**What is required:** Could you show each line of the records that contains the word "title"?

**Stored data entries:**
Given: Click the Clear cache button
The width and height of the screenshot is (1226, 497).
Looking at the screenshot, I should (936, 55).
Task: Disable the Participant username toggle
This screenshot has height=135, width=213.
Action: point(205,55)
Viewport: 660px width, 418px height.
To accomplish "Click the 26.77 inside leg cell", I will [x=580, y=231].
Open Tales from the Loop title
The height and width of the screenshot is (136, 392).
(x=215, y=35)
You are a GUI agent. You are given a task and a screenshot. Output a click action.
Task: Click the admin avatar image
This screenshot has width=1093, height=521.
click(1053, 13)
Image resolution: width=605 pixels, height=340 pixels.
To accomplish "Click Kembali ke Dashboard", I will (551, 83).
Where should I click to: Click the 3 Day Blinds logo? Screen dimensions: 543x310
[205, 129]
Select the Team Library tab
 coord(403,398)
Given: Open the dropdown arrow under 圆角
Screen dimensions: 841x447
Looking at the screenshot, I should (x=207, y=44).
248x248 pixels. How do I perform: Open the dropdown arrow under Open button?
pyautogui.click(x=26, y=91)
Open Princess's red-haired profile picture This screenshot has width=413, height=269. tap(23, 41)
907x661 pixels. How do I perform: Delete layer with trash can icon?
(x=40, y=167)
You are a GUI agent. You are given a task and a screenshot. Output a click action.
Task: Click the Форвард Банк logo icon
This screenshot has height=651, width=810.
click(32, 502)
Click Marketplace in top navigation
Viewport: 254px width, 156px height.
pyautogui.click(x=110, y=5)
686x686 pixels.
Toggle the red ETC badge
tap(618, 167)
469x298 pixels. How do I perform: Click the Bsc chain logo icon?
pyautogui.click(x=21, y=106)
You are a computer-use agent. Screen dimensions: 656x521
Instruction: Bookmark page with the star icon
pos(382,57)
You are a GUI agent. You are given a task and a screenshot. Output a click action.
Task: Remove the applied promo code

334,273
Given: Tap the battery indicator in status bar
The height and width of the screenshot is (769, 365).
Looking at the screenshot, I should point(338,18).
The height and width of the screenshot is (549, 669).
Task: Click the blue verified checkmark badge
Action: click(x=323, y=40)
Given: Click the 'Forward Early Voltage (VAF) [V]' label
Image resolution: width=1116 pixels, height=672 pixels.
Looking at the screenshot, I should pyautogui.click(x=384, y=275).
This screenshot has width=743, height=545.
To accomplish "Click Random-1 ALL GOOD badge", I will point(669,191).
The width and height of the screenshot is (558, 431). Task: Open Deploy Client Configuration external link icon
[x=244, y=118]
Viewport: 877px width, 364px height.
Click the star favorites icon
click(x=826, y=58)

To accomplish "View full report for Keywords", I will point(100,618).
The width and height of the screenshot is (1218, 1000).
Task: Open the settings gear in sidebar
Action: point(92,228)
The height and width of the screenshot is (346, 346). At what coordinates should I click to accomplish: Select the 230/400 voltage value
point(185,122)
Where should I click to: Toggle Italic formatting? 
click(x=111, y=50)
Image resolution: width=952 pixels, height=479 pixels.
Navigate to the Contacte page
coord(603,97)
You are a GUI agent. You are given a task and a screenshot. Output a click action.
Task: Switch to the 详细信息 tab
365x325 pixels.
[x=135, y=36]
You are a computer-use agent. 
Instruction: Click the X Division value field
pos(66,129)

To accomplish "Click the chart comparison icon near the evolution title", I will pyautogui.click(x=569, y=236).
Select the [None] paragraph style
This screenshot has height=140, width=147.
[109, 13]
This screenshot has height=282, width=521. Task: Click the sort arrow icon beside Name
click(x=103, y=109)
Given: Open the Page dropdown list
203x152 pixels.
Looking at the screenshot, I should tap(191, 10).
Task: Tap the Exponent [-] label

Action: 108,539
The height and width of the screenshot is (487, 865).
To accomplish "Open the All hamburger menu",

**Finished exercise:**
Open Tales from the Loop title
To accomplish "Click the chart comparison icon near the evolution title", I will pyautogui.click(x=569, y=236).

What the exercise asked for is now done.